start

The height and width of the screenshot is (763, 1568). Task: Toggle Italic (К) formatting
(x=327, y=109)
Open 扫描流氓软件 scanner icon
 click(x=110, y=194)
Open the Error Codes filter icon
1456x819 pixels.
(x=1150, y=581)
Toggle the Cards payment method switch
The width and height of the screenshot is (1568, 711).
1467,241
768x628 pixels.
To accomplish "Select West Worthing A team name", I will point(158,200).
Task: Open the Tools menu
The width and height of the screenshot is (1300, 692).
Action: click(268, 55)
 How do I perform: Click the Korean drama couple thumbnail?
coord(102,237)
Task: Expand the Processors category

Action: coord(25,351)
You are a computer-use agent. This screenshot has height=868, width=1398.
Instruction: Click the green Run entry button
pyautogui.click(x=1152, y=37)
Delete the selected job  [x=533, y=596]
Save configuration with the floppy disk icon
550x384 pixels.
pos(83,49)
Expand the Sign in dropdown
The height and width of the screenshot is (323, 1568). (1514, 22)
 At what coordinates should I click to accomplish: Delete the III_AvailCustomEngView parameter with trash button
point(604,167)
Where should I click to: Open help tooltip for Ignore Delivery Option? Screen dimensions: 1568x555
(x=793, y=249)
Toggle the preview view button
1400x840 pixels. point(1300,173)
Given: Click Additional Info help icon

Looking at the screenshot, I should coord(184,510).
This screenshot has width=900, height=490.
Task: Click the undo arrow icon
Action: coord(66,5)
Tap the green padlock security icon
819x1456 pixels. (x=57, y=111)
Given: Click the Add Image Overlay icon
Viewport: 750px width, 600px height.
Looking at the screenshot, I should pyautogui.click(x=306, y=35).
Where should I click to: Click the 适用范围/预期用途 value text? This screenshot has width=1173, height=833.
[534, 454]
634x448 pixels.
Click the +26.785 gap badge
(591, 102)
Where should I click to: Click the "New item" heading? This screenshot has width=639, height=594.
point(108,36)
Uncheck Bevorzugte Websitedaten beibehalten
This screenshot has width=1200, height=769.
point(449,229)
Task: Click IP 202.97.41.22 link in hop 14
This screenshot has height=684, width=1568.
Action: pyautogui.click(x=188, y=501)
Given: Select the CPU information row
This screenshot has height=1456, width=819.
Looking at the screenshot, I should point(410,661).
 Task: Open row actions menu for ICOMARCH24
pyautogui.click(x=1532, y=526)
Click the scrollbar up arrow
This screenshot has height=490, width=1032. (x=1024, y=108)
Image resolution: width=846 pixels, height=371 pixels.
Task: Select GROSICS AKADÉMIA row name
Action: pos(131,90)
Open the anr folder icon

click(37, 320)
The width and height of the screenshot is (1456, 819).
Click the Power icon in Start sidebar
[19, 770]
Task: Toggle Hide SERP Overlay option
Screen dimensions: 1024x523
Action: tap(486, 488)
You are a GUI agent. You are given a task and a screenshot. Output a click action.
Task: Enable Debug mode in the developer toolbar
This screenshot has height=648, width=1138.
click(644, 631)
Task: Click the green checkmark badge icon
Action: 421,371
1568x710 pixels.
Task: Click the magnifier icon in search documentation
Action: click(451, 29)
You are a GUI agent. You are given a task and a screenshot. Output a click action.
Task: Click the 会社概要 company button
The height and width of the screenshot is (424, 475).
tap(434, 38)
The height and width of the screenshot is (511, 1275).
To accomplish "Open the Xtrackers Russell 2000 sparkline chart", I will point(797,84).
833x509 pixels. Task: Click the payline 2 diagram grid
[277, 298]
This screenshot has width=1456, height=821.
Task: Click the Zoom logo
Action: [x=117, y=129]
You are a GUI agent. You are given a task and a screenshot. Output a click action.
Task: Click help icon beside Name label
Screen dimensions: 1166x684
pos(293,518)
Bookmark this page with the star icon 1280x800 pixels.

end

### Exercise description
Copy out the listing above word for word, starting at the line that contains "768x628 pixels." and ending after the line that contains "pyautogui.click(x=1532, y=526)".

### Exercise solution
768x628 pixels.
To accomplish "Select West Worthing A team name", I will point(158,200).
Task: Open the Tools menu
The width and height of the screenshot is (1300, 692).
Action: click(268, 55)
 How do I perform: Click the Korean drama couple thumbnail?
coord(102,237)
Task: Expand the Processors category

Action: coord(25,351)
You are a computer-use agent. This screenshot has height=868, width=1398.
Instruction: Click the green Run entry button
pyautogui.click(x=1152, y=37)
Delete the selected job  [x=533, y=596]
Save configuration with the floppy disk icon
550x384 pixels.
pos(83,49)
Expand the Sign in dropdown
The height and width of the screenshot is (323, 1568). (1514, 22)
 At what coordinates should I click to accomplish: Delete the III_AvailCustomEngView parameter with trash button
point(604,167)
Where should I click to: Open help tooltip for Ignore Delivery Option? Screen dimensions: 1568x555
(x=793, y=249)
Toggle the preview view button
1400x840 pixels. point(1300,173)
Given: Click Additional Info help icon

Looking at the screenshot, I should coord(184,510).
This screenshot has width=900, height=490.
Task: Click the undo arrow icon
Action: coord(66,5)
Tap the green padlock security icon
819x1456 pixels. (x=57, y=111)
Given: Click the Add Image Overlay icon
Viewport: 750px width, 600px height.
Looking at the screenshot, I should pyautogui.click(x=306, y=35).
Where should I click to: Click the 适用范围/预期用途 value text? This screenshot has width=1173, height=833.
[534, 454]
634x448 pixels.
Click the +26.785 gap badge
(591, 102)
Where should I click to: Click the "New item" heading? This screenshot has width=639, height=594.
point(108,36)
Uncheck Bevorzugte Websitedaten beibehalten
This screenshot has width=1200, height=769.
point(449,229)
Task: Click IP 202.97.41.22 link in hop 14
This screenshot has height=684, width=1568.
Action: pyautogui.click(x=188, y=501)
Given: Select the CPU information row
This screenshot has height=1456, width=819.
Looking at the screenshot, I should point(410,661).
 Task: Open row actions menu for ICOMARCH24
pyautogui.click(x=1532, y=526)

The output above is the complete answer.